えー、本当にそれで大丈夫なの? と目配せすると、ウンウンとうなずく。
そこで、その通り伝えることにする。
「もし、可能なようでしたら、一之瀬様と一之瀬様のお母様もご一緒にいらしていただけると助かるのですが」
「彼と彼のお母様も、ですか? 彼だけなら来てくれるでしょうけれど、お母様はどうかしら……。昨日も、婚約破棄、とはっきりおっしゃられてましたし……」
すると宮部が、替われ、とジェスチャーで伝えてきた。
「えーっと、源様、ちょっと、同僚の宮部からお話があるようなので、替わってもよろしいですか?」
「宮部さん?」
「はい、最初にこちらをご案内差し上げたときに、一緒に館内を回った……」
「あぁ、はい、あの方ですね。いいですけど」
源様の承諾を得て、宮部に受話器を渡す。

「源様、こんにちは、宮部です」
「あ、どうも」
宮部は明るい声で挨拶したけれど、優華さんの声は相変わらず暗い。
構わず宮部は続ける。
「昨日は、同席できず申し訳ありませんでした。あとで葛西から話を聞きまして、ふたりで知恵を絞り合い、源様のお父様も、一之瀬様のお母様も、そしてもちろん、ご結婚されるおふたり様にもご満足いただけるプランを考えてみたんです。それで、源様と一之瀬様のおふたりだけでも構わないんですが、一之瀬様のお母様にもぜひ直接お話できたら、と思いまして。その方が、うまく行きそうだ、となったときに、おふたりから再度一之瀬様のお母様にお話しいただく手間も省けますし」
「うーん、そうですか。じゃぁ、一応お誘いしてみますけど。あと、うちの両親はいいんですか?」
「はい。まずは、お三方でいらしていただいて、そこで、私どものご提案をお聞きいただき、それに了承いただけましたら、あらためて、源様のご両親にはお話させていただきたいんです」
「そうですか。わかりました。ただ、彼のお母様はいらしていただけないかもしれませんけど、その場合は彼とふたりでもいいですか?」
「はい、それはもちろんです」
「わかりました。では、彼に連絡してみて、お伺いする日を決めて、またご連絡します」
「かしこまりました」
「それじゃ……」
「ご連絡お待ちしております。失礼いたします」

受話器を置いた宮部に問いかける。
「一之瀬様のお母様も一緒で大丈夫?」
だけど宮部は、ニッコリ笑って私の不安を吹き飛ばす。
「っていうかむしろ、そっちも一緒に片づけちゃわないと、よけい面倒なことになるからさ」
「そうなの?」
「あぁ。今度はもちろん俺も同席するし、心配しなくてもうまくいくよ!」
「うん……」
策があるのか、宮部は自信満々だ。
宮部がそう言うなら、きっと、本当に大丈夫なんだろう。
ここは、宮部を信じてみよう。

「それより姫、腹減ったー! なんか食いに行こうぜ!」
「あぁ、そういえば、お昼、まだだったね」
「腹ごしらえしてから、作戦会議しよう!」
「うん、わかった」
一緒に立ち上がり、ランチをとりに出ることにした。
が、しかし。
オフィスを出ようとしたところで、佐藤マネージャーが戻ってくるのに、丁度出くわしてしまった。

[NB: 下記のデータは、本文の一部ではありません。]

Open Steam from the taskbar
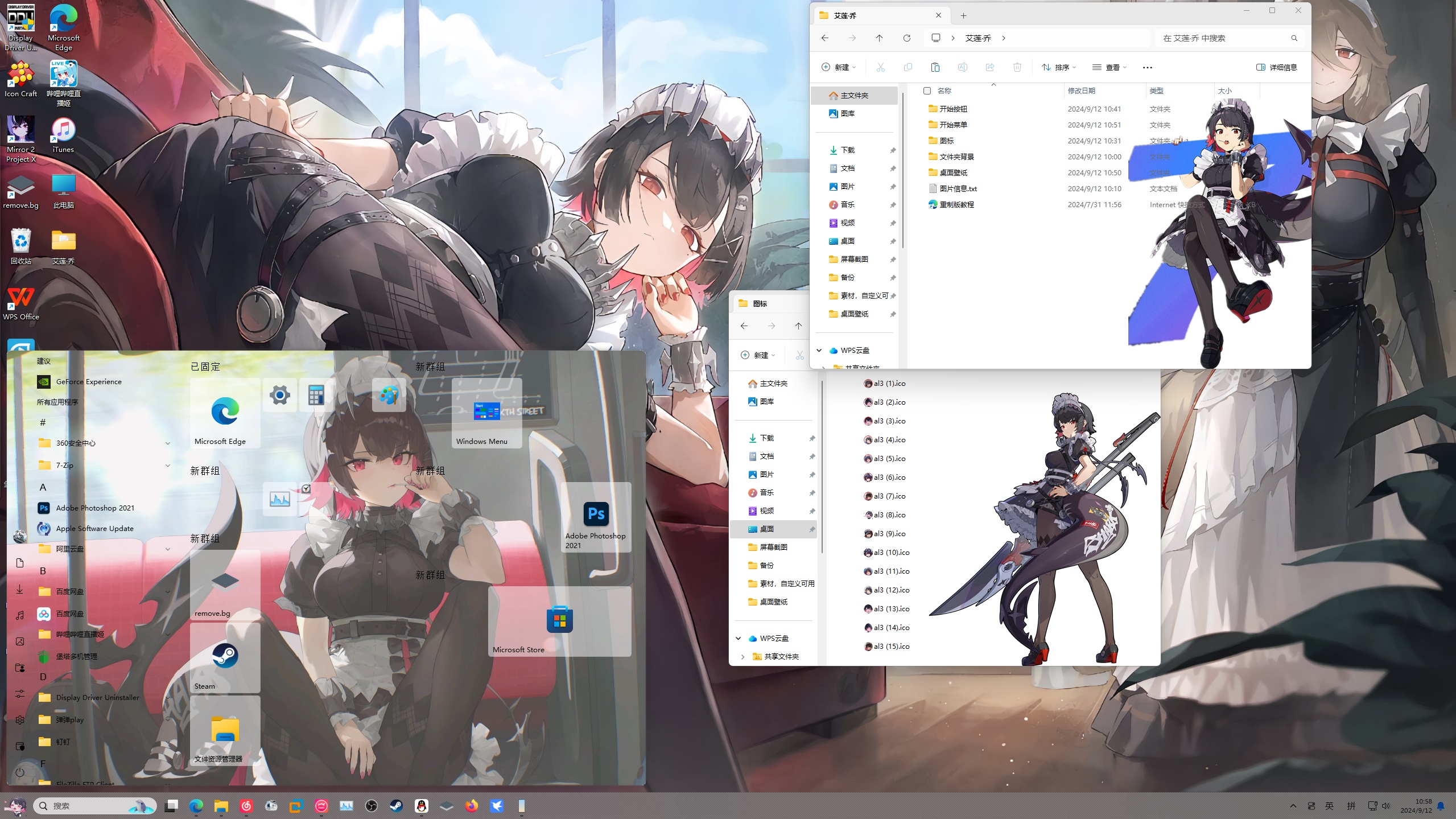(396, 806)
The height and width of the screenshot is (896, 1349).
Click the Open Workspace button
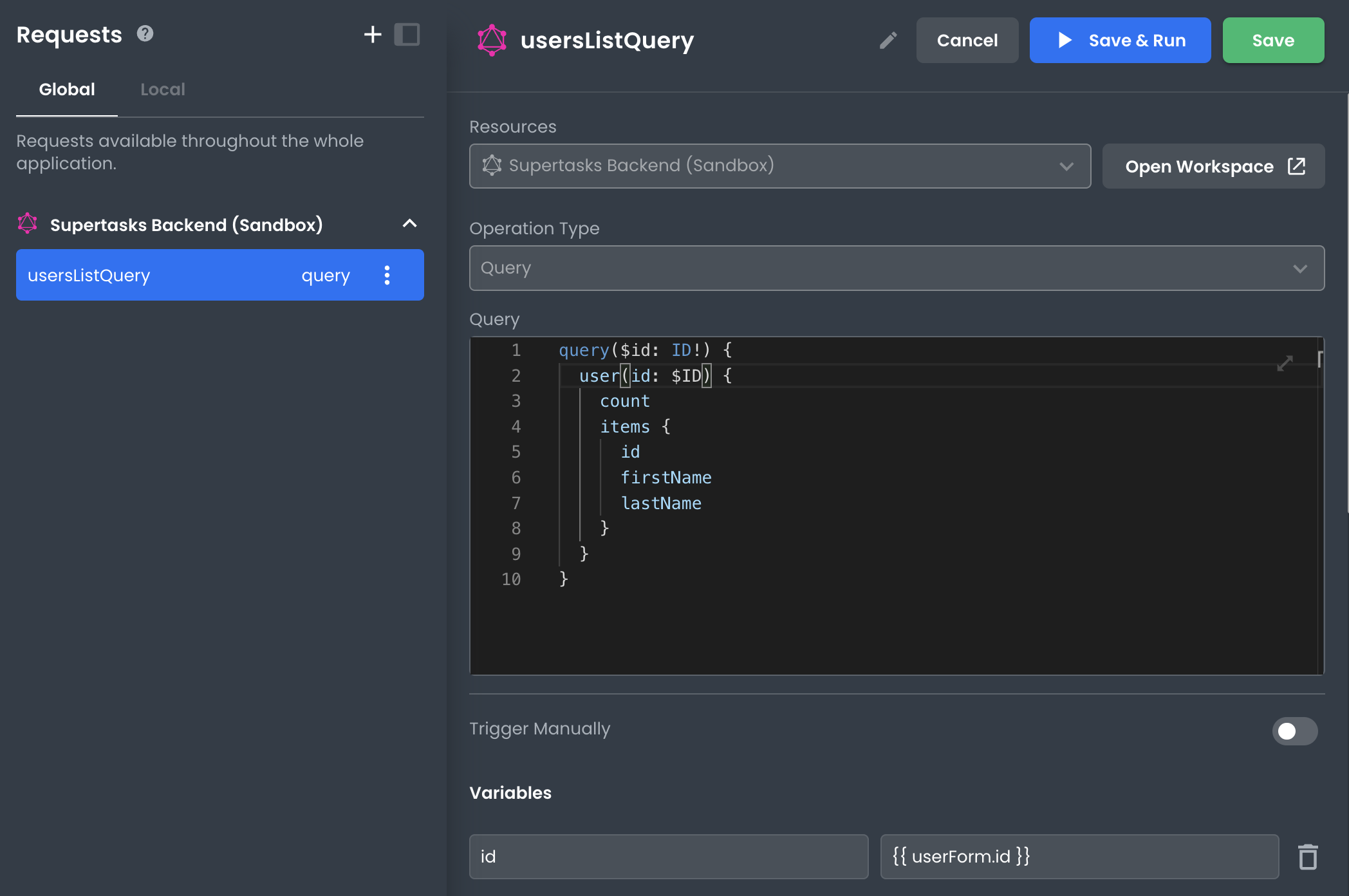tap(1213, 167)
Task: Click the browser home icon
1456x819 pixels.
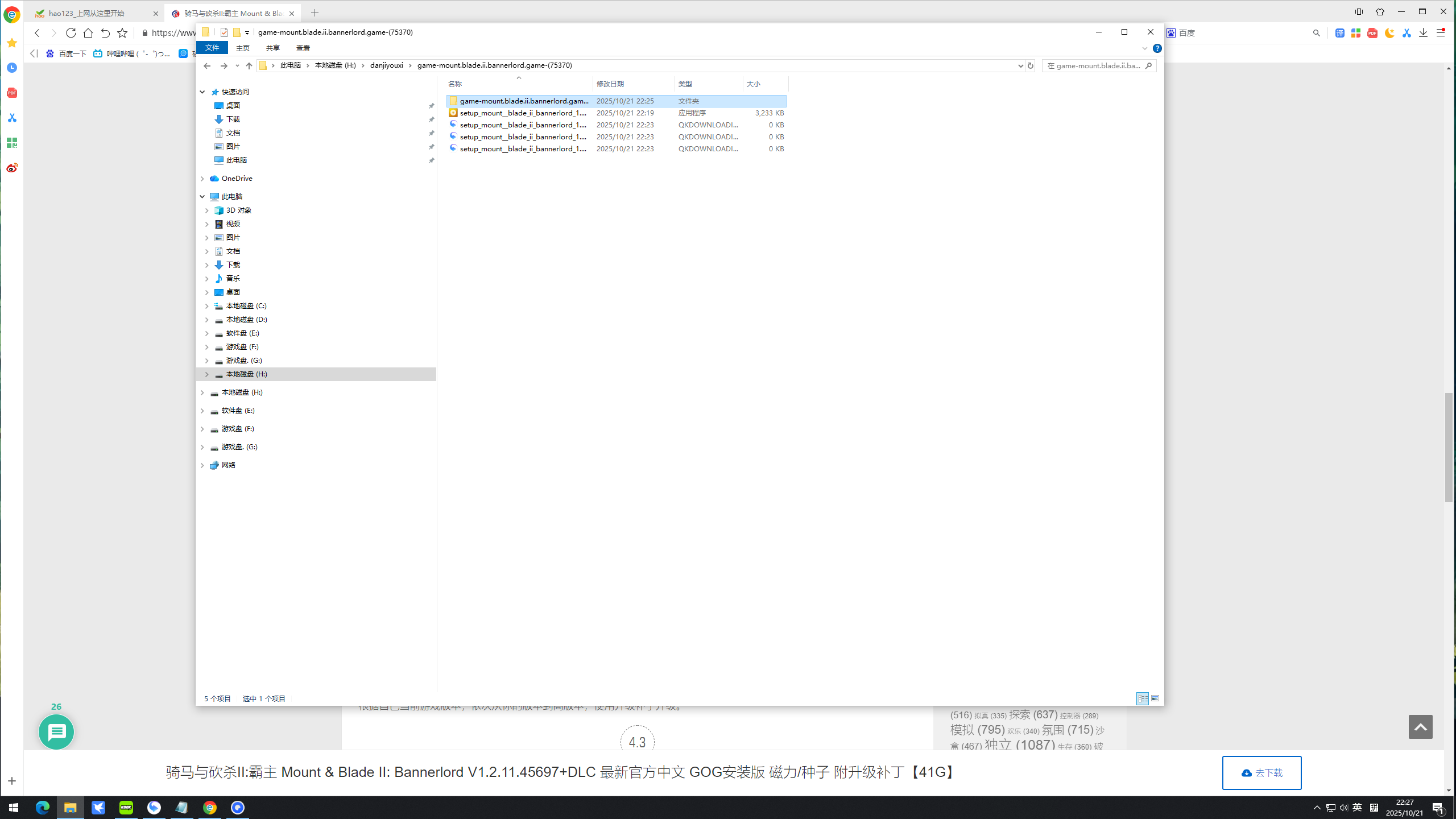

「おっ、宮部君……、ちょっと話がある。会議室に行こうか」
「えっ、いや、俺、これからランチに行こうと……」
「いいから、来なさい!」
珍しく厳しい口調の佐藤マネージャーに、宮部は連れ去られてしまった。
あーぁ、きっと、源様のお宅に無断で行ったことを叱られるんだろうなぁ……。
可哀相だけど、こればっかりは、私にもどうにもならない。
せめて、コンビニでおにぎりかサンドイッチでも買ってきてあげよう。
私はふたり分の昼食を買いに出かけた。